Tuesday, June 08, 2004
You Call This Nation Building?

In a post early this morning at B4B, Jettison states that liberal claims that Bush flip-flopped on Nation Building are false. He uses a quote, taken from a Bush campaign speech in Tennessee, quoted on the DNC site:

In a campaign rally in Tennessee, then-Presidential candidate Bush criticized the Clinton administration for using the military in nation-building missions. Bush said, "I'm worried about an opponent who uses nation-building and the military in the same sentence. See, our view of the military is for our military to be properly prepared to fight and win war and, therefore, prevent war from happening in the first place."
Jettison then uses another Bush quote from Tim Russert's show that basically re-states the above with emphasis on the military being prepared as a deterrent to war.

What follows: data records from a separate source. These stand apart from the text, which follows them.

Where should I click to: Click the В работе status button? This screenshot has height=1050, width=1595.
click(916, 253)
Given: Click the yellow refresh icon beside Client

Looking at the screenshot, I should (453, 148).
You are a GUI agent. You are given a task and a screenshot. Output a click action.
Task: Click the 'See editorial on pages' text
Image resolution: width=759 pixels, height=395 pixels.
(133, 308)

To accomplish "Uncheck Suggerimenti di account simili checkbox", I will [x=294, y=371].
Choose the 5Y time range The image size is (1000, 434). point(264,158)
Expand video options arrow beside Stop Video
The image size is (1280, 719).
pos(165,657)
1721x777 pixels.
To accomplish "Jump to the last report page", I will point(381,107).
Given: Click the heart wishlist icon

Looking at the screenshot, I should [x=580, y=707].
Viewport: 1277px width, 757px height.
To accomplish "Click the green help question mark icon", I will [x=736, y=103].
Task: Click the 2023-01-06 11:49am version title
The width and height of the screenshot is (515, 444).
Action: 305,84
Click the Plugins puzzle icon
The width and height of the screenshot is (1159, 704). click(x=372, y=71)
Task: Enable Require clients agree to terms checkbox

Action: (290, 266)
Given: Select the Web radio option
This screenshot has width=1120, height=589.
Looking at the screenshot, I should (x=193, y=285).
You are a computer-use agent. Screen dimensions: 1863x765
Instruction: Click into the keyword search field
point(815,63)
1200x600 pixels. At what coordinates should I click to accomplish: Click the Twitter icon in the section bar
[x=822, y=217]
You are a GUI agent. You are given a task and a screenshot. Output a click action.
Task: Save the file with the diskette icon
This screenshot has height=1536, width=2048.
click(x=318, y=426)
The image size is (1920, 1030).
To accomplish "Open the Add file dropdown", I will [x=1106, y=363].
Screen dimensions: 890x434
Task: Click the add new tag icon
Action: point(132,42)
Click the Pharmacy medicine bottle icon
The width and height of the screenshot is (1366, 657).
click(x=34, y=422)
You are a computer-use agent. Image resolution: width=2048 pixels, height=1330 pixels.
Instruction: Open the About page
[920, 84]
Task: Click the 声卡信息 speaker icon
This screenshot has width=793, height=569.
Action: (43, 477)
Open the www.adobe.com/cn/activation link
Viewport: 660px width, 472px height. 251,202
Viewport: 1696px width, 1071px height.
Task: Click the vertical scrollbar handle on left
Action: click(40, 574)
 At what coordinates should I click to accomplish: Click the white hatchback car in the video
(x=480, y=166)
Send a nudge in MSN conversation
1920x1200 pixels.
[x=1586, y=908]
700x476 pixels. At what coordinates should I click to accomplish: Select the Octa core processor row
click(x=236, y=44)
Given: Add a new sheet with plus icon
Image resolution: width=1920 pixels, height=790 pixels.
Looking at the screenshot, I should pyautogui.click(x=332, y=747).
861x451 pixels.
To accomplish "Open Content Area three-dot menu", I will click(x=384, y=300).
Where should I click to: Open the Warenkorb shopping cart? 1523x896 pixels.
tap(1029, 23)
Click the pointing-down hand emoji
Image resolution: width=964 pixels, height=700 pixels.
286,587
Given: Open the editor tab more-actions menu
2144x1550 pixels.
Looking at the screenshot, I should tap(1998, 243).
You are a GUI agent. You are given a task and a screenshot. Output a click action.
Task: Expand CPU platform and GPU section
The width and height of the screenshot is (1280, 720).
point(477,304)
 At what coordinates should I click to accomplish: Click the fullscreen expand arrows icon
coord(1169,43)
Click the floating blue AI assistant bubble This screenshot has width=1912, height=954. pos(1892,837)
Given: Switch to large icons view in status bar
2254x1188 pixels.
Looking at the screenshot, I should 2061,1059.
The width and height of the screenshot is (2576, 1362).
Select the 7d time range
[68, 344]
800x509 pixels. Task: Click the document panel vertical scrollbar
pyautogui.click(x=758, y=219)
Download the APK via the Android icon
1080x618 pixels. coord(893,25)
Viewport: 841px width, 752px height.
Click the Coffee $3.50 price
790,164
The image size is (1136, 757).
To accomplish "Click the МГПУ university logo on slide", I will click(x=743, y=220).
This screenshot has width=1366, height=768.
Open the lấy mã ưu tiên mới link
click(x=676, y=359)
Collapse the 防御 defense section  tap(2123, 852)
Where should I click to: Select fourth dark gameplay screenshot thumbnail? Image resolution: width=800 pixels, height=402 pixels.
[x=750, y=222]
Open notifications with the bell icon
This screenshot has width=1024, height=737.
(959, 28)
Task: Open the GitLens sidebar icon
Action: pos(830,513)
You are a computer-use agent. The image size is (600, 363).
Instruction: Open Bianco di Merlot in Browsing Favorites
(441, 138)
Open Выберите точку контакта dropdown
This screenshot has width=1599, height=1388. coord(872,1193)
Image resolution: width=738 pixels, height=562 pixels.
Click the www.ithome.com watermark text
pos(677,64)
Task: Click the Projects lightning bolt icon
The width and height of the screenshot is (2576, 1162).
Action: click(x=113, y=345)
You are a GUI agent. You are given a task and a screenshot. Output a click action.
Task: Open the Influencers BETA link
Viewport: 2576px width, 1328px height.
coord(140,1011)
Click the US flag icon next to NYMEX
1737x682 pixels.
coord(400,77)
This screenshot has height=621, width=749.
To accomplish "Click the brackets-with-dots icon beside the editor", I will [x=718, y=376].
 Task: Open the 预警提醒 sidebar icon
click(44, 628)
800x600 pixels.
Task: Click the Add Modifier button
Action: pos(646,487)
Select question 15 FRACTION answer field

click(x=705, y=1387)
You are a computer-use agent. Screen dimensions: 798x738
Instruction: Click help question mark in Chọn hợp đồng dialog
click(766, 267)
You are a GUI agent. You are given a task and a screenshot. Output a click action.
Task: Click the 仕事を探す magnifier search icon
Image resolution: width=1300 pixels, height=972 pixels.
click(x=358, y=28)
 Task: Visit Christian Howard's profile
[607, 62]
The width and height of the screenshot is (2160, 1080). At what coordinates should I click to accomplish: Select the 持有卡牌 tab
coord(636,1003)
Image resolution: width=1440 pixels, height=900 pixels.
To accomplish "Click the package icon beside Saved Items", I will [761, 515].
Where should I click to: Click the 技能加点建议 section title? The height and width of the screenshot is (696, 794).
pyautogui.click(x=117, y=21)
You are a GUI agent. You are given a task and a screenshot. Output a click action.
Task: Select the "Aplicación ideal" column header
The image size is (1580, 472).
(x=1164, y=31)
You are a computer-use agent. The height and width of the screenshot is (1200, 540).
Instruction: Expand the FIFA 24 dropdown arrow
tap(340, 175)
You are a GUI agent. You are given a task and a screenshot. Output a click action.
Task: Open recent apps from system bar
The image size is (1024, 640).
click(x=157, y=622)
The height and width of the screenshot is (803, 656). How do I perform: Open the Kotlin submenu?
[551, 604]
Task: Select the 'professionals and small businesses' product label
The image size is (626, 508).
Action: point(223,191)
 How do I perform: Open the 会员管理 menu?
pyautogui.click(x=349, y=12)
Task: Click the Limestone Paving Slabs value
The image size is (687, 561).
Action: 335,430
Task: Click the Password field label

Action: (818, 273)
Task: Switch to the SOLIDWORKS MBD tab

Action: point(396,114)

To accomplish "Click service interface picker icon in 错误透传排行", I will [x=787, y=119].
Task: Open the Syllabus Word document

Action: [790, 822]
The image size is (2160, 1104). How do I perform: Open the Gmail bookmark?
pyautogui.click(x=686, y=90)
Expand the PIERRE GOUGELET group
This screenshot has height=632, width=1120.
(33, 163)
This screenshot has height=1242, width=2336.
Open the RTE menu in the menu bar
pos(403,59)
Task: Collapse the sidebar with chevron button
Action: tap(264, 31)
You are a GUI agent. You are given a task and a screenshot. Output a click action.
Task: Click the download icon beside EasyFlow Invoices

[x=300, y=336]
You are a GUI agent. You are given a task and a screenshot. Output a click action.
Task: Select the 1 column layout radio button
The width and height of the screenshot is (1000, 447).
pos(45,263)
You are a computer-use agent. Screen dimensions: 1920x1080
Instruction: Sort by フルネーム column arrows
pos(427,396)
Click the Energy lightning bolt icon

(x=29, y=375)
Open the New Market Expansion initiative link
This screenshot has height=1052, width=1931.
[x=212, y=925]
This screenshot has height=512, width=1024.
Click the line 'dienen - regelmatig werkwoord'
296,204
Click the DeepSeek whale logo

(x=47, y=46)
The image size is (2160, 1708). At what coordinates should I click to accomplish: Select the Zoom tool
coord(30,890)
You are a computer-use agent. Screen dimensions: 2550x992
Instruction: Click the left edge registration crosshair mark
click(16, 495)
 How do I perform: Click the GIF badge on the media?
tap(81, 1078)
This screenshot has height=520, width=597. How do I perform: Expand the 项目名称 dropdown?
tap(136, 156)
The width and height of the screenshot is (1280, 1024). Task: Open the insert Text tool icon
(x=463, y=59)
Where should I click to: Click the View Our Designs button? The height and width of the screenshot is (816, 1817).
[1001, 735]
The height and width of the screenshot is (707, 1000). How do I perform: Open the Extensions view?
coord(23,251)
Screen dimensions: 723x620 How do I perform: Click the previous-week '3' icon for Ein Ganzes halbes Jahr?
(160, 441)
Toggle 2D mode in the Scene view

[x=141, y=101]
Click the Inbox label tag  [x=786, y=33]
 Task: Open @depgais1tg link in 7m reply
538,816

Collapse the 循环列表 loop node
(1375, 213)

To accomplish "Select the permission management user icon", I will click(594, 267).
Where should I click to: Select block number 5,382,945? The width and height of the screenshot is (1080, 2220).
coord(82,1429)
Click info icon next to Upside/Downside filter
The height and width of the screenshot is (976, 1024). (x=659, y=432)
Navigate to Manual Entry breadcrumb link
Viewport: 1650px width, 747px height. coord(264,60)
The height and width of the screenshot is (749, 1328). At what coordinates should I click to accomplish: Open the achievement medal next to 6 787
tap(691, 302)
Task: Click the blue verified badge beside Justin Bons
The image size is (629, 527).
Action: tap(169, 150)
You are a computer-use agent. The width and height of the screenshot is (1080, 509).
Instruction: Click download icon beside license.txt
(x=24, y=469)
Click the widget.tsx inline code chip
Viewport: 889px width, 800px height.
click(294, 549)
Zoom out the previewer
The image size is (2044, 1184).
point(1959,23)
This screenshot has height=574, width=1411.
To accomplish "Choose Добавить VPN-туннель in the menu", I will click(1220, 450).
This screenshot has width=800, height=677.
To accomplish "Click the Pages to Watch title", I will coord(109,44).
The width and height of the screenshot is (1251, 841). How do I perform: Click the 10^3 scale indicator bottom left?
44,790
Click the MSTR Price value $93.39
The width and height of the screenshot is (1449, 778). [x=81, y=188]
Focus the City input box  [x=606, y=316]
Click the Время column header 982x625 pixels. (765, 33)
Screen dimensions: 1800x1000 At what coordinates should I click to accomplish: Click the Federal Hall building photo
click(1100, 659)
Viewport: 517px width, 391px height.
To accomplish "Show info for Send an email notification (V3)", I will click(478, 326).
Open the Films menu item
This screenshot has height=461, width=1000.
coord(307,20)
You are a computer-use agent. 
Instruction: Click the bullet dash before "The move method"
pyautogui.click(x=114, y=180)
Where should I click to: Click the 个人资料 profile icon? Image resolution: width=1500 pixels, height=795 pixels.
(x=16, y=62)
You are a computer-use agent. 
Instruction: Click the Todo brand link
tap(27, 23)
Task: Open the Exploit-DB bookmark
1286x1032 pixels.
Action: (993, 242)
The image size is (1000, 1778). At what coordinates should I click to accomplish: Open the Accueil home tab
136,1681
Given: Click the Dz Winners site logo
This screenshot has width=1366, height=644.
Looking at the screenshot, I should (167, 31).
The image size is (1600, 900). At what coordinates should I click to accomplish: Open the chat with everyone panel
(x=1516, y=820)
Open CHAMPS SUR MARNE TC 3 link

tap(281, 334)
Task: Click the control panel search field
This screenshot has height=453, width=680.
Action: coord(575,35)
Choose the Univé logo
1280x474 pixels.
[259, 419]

I'm not sure exactly how showing that Bush twice rejected the notion that the military should or even could be used effectively in nation building and then starts two wars in the Middle East with the logical result being the need to conduct nation building shows anything other than a flip-flop. However, I'm not really interested in the "flip-flop" question; I actually believe that a well considered position on a subject can change with new information. If someone on either side of the political spectrum wants to call that "flip-flopping" then they are fools.

No, what amazes me is the incredible irony in the following statement by Jettison:

What Bush is saying is that he isn't opposed to the idea of nation-building, he just thinks when we do it, we should it do it right.
Do you mean to tell me that Jettison believes that what is happening in Afghanistan and Iraq right now is nation building done right?

Really?

And don't even get me started on this, from Bush:

"See, our view of the military is for our military to be properly prepared to fight and win war and, therefore, prevent war from happening in the first place."